* **Set task**:
Print every line from the one containing "The width and" down through the one containing "This screenshot has width=1568, height=751.", with both of those lines included and the pictures left out.

* **Data in this exercise**:
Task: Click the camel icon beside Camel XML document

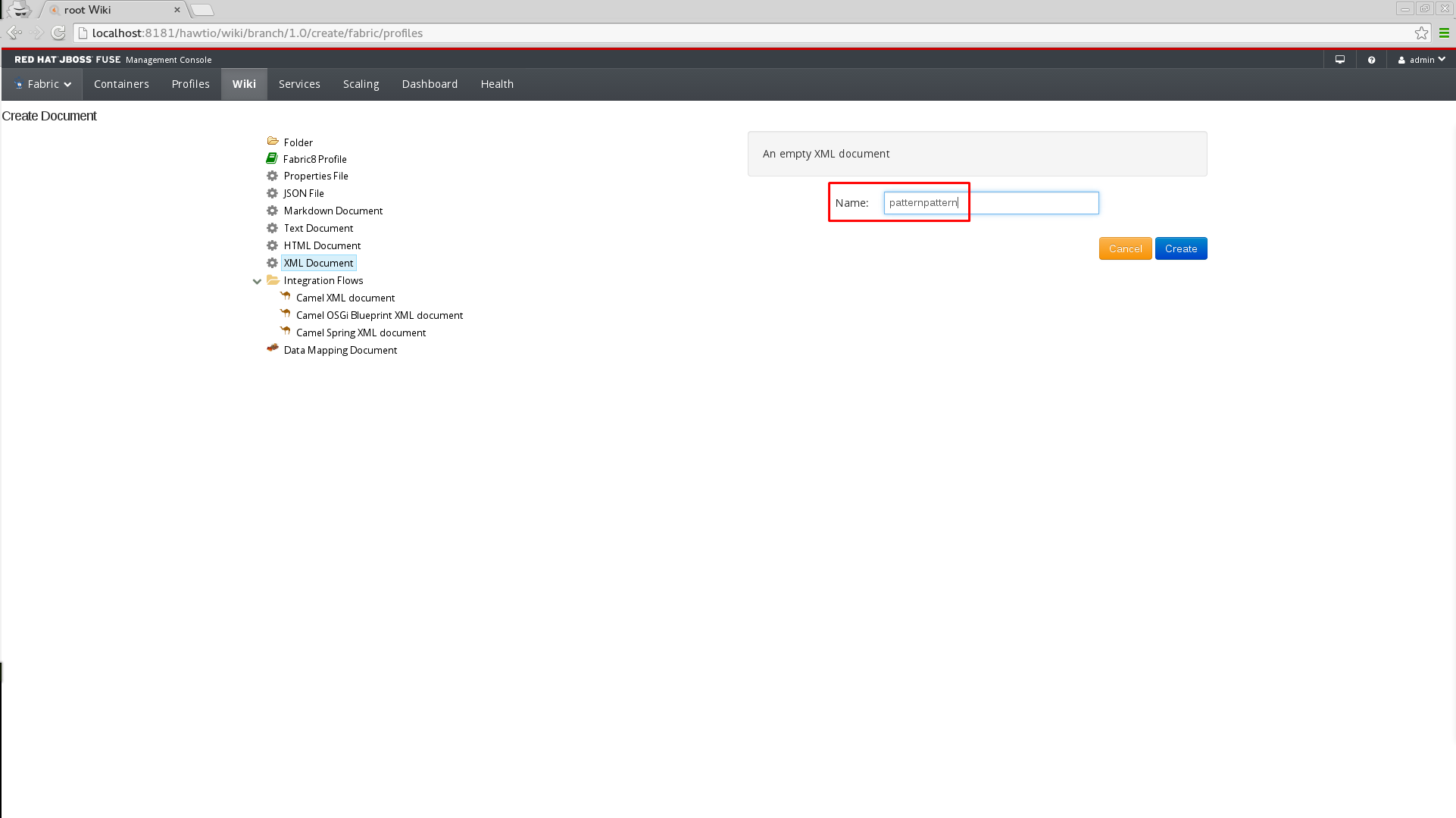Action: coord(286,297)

...

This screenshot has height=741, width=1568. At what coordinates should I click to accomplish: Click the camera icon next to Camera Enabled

...

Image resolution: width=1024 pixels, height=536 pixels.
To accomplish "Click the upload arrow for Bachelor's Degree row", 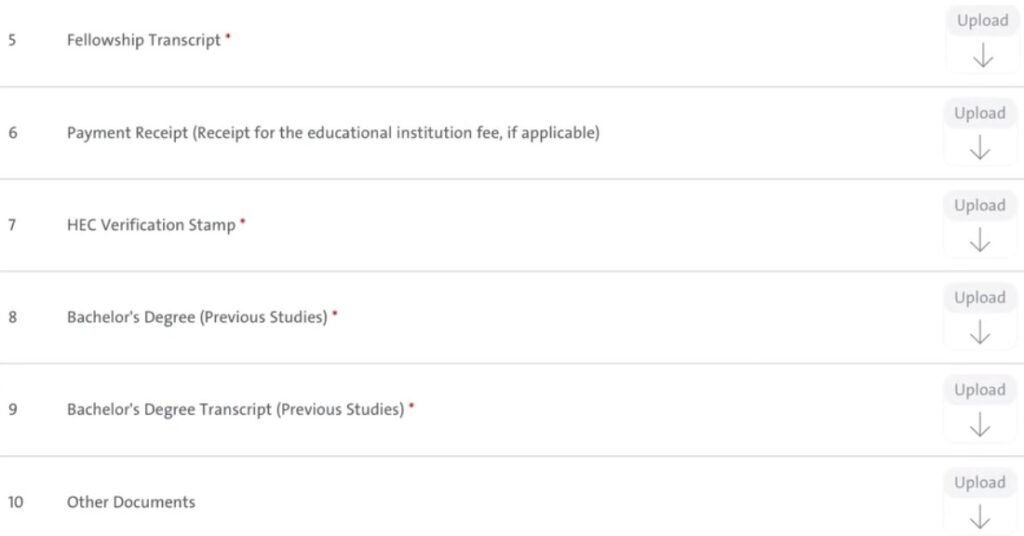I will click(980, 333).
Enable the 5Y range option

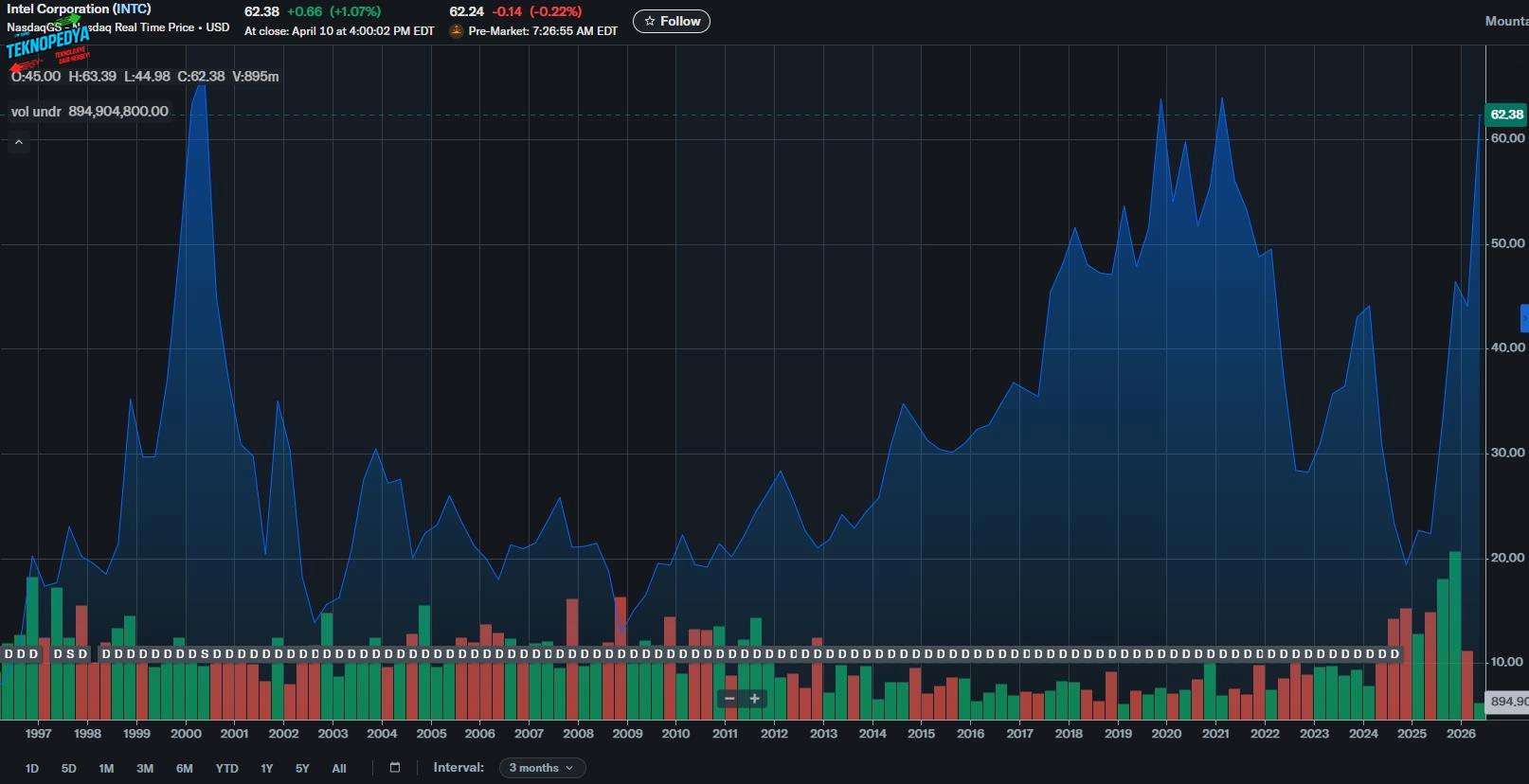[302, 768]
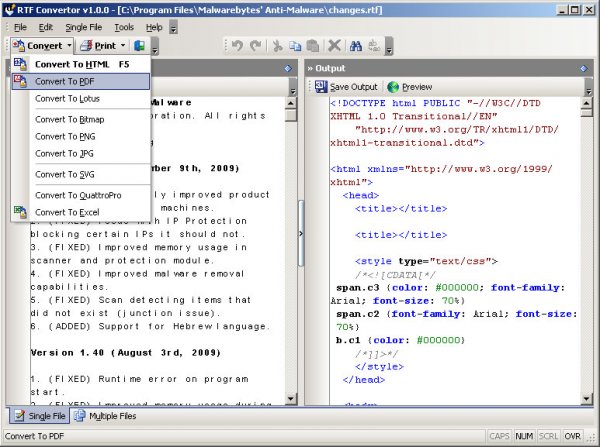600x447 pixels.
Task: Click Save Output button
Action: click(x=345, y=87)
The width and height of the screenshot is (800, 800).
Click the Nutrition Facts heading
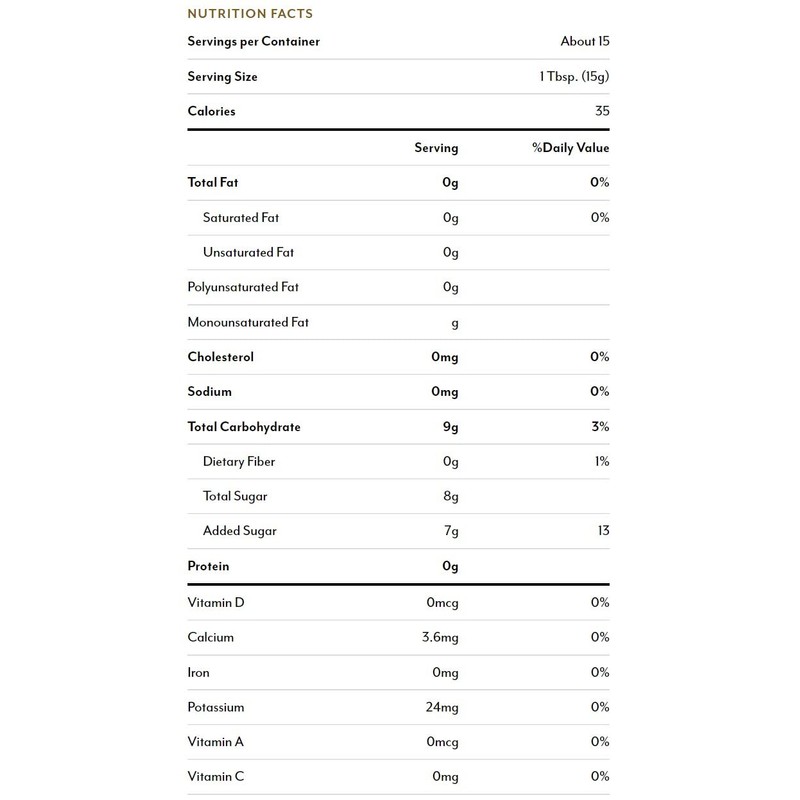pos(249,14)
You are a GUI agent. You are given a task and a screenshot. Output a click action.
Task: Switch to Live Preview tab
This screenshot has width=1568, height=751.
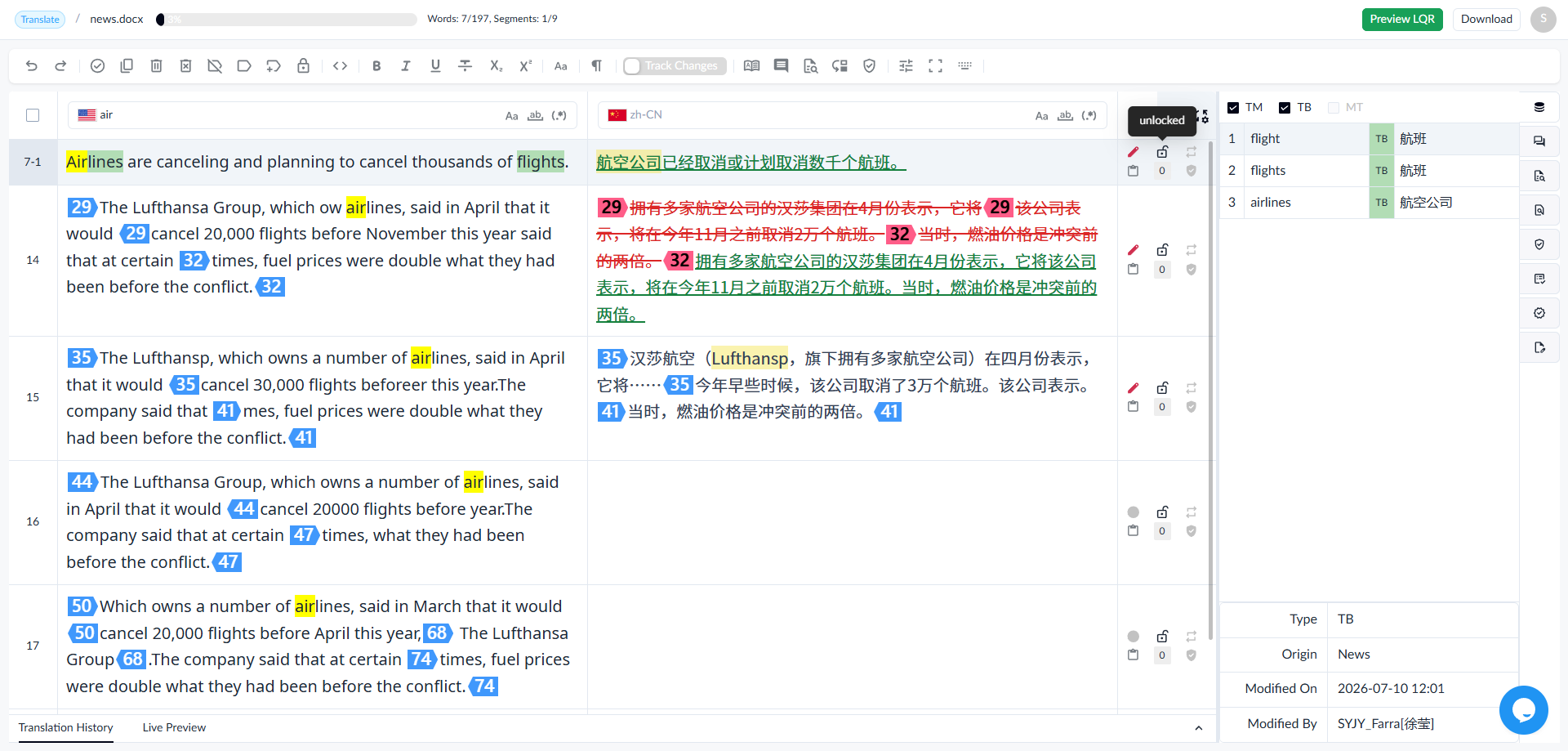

* **Exercise result**:
The width and height of the screenshot is (800, 800).
Click the Nutrition Facts heading
pos(249,14)
You are a GUI agent. You are given a task and a screenshot. Output a click action.
Task: Switch to Live Preview tab
This screenshot has width=1568, height=751.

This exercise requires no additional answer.